00:07:30.060 | All right? You start with doing a vector search. I think of this almost as a primary key. It's,
00:07:36.220 | of course, not a primary key, but almost like a primary key lookup into the graph. You use that vector
00:07:40.940 | search. You get an initial set of nodes. Then you walk the graph, and you expand that and find relevant
00:07:48.780 | content based on the structure of the graph. Then you take that and you return it to the LLM. Or optionally,
00:07:55.100 | maybe that gives you 1,000 or 10,000 nodes back. And then you do what Google did. You rank that. You get the top
00:08:02.460 | K based on the structure of the graph. Maybe you even use page rank, right? You get that. You pass it on to the LLM.
00:08:08.700 | It's really, really simple, but really, really powerful. And then there's a number more advanced
00:08:14.380 | patterns, but that's kind of the next talk I'll do in a year. It's more sophisticated graph retrieval
00:08:20.780 | patterns, right? But the core one, very, very simple. Okay. So if that's what GraphRag is,
00:08:29.420 | what are the benefits of GraphRag? When should you use it? When should you not use it? The first and most
00:08:35.340 | stark benefit is accuracy. It's directly correlated to the quality of the answer. There's been a ton
00:08:42.300 | of research articles about this in the last six months, something like that. I believe the first
00:08:47.900 | one was this one by data.world. I just picked out three at random here that I like. This is the first
00:08:54.460 | one that I know of by data.world, which is a data cataloging company based on a knowledge graph. And they
00:09:00.300 | proved out across, I think, 43 different questions that on average, the response quality, the accuracy,
00:09:08.060 | was three times higher if they use a knowledge graph in combination with vector search.
00:09:14.780 | I love this paper by LinkedIn. It shows a very similar type. I think it's like 75% or 77%
00:09:22.540 | increase in accuracy. But it also has a great architecture view. So you can take the QR code
00:09:28.940 | right there and look at that paper, which combines various components and also the flow through that,
00:09:34.620 | that I thought was just really pedagogical. But by and large, it's showing the same thing,
00:09:40.220 | a little bit of different numbers, but significantly higher accuracy when it used graph in combination
00:09:45.900 | with vector search. And then Microsoft had a fantastic blog post and subsequently, I think,
00:09:51.900 | two academic papers. The blog post was in February of this year, where they also talk about the increased
00:09:58.300 | quality of response. But also beyond that, hey, you know what?
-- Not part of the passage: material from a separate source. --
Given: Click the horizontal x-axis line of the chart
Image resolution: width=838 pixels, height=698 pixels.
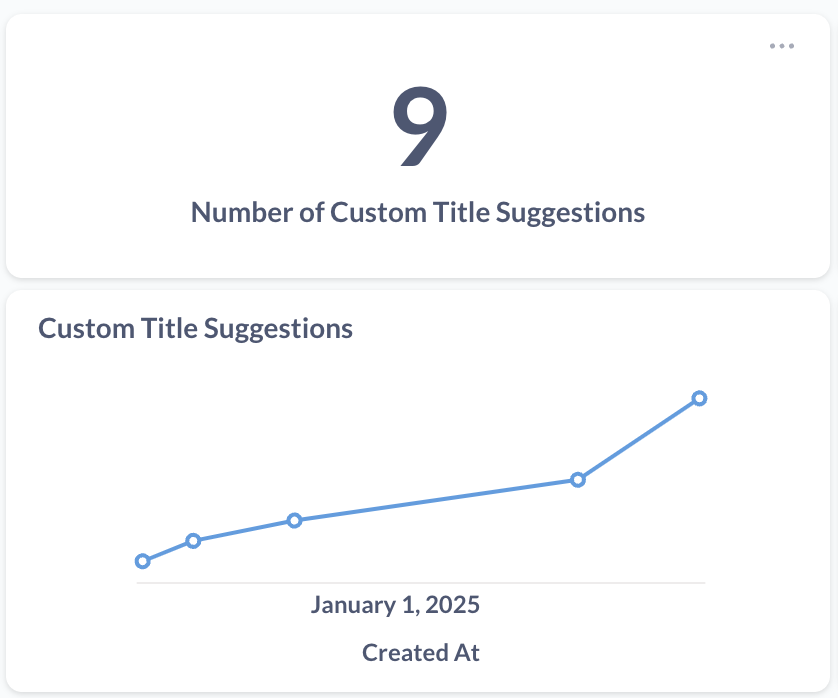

GraphRag enables us to answer another
00:10:05.900 | important class of questions that we couldn't even do with vector search alone or baseline
00:10:11.260 | vector search or baseline RAG alone. So first benefit, higher quality response back.
00:10:17.740 | The second one is easier development. And this one is a little bit interesting because there's an
00:10:24.540 | asterisk in there. Because what we hear very clearly from our users is that it's easier to build RAG
00:10:30.220 | applications with graph RAG compared to baseline RAG. But we also hear it's like, it's actually hard.
00:10:36.380 | And what's the nuance there? Well, the nuance is if you already have a knowledge graph up and running.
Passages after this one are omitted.